--- Extracted material Enclosed Below ---
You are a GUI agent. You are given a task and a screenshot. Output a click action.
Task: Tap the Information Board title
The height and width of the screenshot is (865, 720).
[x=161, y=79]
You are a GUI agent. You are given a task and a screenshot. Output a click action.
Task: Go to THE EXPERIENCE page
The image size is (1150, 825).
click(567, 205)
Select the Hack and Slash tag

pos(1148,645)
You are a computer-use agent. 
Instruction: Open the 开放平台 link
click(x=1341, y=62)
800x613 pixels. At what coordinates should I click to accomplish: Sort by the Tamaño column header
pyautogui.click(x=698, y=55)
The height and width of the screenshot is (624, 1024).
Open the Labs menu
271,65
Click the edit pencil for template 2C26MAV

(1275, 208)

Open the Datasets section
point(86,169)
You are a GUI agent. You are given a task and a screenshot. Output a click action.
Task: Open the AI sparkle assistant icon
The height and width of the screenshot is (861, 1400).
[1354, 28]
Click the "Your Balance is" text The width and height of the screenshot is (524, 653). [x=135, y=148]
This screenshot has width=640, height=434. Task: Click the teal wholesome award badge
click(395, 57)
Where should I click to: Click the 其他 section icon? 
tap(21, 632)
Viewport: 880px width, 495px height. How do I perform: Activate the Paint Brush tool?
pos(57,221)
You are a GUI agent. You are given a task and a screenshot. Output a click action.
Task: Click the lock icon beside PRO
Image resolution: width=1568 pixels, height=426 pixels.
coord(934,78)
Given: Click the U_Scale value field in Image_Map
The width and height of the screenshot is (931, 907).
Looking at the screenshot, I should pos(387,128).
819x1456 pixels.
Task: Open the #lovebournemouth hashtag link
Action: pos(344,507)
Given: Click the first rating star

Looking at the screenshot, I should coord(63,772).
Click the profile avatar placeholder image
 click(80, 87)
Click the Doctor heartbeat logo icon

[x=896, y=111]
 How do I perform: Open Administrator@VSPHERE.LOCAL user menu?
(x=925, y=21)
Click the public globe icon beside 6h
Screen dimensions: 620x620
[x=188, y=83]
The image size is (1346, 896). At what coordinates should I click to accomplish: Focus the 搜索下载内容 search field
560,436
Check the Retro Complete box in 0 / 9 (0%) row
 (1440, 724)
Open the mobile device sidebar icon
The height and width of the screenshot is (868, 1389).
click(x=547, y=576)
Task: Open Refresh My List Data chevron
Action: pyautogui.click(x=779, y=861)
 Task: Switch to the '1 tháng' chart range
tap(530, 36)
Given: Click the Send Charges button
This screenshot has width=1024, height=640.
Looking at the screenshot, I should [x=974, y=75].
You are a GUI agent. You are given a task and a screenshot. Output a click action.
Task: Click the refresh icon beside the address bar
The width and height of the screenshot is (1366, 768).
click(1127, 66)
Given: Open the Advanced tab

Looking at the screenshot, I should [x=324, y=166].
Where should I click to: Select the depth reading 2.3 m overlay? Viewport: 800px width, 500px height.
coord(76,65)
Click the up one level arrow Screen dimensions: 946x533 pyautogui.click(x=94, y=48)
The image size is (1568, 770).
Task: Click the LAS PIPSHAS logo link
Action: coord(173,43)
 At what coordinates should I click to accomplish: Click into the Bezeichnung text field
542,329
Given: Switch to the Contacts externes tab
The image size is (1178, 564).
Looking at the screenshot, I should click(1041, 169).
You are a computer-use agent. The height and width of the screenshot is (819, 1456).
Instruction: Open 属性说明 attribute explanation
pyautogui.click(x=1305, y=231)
--- End of Enclosed Extracted material ---
• Directions for this task
All lines from the one that contains "The width and height of the screenshot is (1366, 768)." to the end of the records above are to be copied exactly; leave out the rest.

• Task solution
The width and height of the screenshot is (1366, 768).
click(1127, 66)
Given: Open the Advanced tab

Looking at the screenshot, I should [x=324, y=166].
Where should I click to: Select the depth reading 2.3 m overlay? Viewport: 800px width, 500px height.
coord(76,65)
Click the up one level arrow Screen dimensions: 946x533 pyautogui.click(x=94, y=48)
The image size is (1568, 770).
Task: Click the LAS PIPSHAS logo link
Action: coord(173,43)
 At what coordinates should I click to accomplish: Click into the Bezeichnung text field
542,329
Given: Switch to the Contacts externes tab
The image size is (1178, 564).
Looking at the screenshot, I should click(1041, 169).
You are a computer-use agent. The height and width of the screenshot is (819, 1456).
Instruction: Open 属性说明 attribute explanation
pyautogui.click(x=1305, y=231)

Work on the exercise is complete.